__Material for this exercise__
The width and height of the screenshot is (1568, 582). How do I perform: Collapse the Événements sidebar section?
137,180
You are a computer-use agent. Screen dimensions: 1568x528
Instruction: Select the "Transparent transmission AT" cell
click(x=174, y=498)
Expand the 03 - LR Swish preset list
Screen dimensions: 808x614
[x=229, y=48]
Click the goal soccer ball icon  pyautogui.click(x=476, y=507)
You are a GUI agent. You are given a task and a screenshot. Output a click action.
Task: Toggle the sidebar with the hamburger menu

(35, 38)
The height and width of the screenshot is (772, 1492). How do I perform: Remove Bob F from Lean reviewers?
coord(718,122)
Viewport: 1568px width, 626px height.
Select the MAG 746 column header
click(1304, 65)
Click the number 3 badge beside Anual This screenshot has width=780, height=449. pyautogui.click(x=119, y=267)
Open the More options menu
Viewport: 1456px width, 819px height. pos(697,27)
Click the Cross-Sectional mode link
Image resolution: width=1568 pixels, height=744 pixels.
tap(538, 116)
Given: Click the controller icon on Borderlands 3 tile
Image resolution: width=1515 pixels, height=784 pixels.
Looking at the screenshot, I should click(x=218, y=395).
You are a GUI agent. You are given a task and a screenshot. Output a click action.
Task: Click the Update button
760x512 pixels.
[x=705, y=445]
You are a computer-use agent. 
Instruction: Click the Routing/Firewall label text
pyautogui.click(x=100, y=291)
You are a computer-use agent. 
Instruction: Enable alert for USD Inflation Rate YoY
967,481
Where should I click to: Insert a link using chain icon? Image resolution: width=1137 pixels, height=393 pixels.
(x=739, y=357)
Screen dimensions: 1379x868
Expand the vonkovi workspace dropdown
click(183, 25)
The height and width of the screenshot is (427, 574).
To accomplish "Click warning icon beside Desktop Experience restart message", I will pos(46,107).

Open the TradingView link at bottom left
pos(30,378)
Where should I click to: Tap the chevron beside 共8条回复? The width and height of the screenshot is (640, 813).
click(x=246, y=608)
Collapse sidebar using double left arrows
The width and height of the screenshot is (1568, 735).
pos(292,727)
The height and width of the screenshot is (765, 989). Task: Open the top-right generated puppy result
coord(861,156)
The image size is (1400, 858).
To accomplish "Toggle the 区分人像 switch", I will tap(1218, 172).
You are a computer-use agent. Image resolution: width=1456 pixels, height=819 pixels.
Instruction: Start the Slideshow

__Written problem__
Rename "Instruction" to "Command" throughout all of the material above, and reproduce every line with everything else unchanged.

__Completed exercise__
The width and height of the screenshot is (1568, 582). How do I perform: Collapse the Événements sidebar section?
137,180
You are a computer-use agent. Screen dimensions: 1568x528
Command: Select the "Transparent transmission AT" cell
click(x=174, y=498)
Expand the 03 - LR Swish preset list
Screen dimensions: 808x614
[x=229, y=48]
Click the goal soccer ball icon  pyautogui.click(x=476, y=507)
You are a GUI agent. You are given a task and a screenshot. Output a click action.
Task: Toggle the sidebar with the hamburger menu

(35, 38)
The height and width of the screenshot is (772, 1492). How do I perform: Remove Bob F from Lean reviewers?
coord(718,122)
Viewport: 1568px width, 626px height.
Select the MAG 746 column header
click(1304, 65)
Click the number 3 badge beside Anual This screenshot has width=780, height=449. pyautogui.click(x=119, y=267)
Open the More options menu
Viewport: 1456px width, 819px height. pos(697,27)
Click the Cross-Sectional mode link
Image resolution: width=1568 pixels, height=744 pixels.
tap(538, 116)
Given: Click the controller icon on Borderlands 3 tile
Image resolution: width=1515 pixels, height=784 pixels.
Looking at the screenshot, I should click(x=218, y=395).
You are a GUI agent. You are given a task and a screenshot. Output a click action.
Task: Click the Update button
760x512 pixels.
[x=705, y=445]
You are a computer-use agent. 
Command: Click the Routing/Firewall label text
pyautogui.click(x=100, y=291)
You are a computer-use agent. 
Command: Enable alert for USD Inflation Rate YoY
967,481
Where should I click to: Insert a link using chain icon? Image resolution: width=1137 pixels, height=393 pixels.
(x=739, y=357)
Screen dimensions: 1379x868
Expand the vonkovi workspace dropdown
click(183, 25)
The height and width of the screenshot is (427, 574).
To accomplish "Click warning icon beside Desktop Experience restart message", I will pos(46,107).

Open the TradingView link at bottom left
pos(30,378)
Where should I click to: Tap the chevron beside 共8条回复? The width and height of the screenshot is (640, 813).
click(x=246, y=608)
Collapse sidebar using double left arrows
The width and height of the screenshot is (1568, 735).
pos(292,727)
The height and width of the screenshot is (765, 989). Task: Open the top-right generated puppy result
coord(861,156)
The image size is (1400, 858).
To accomplish "Toggle the 区分人像 switch", I will tap(1218, 172).
You are a computer-use agent. Image resolution: width=1456 pixels, height=819 pixels.
Command: Start the Slideshow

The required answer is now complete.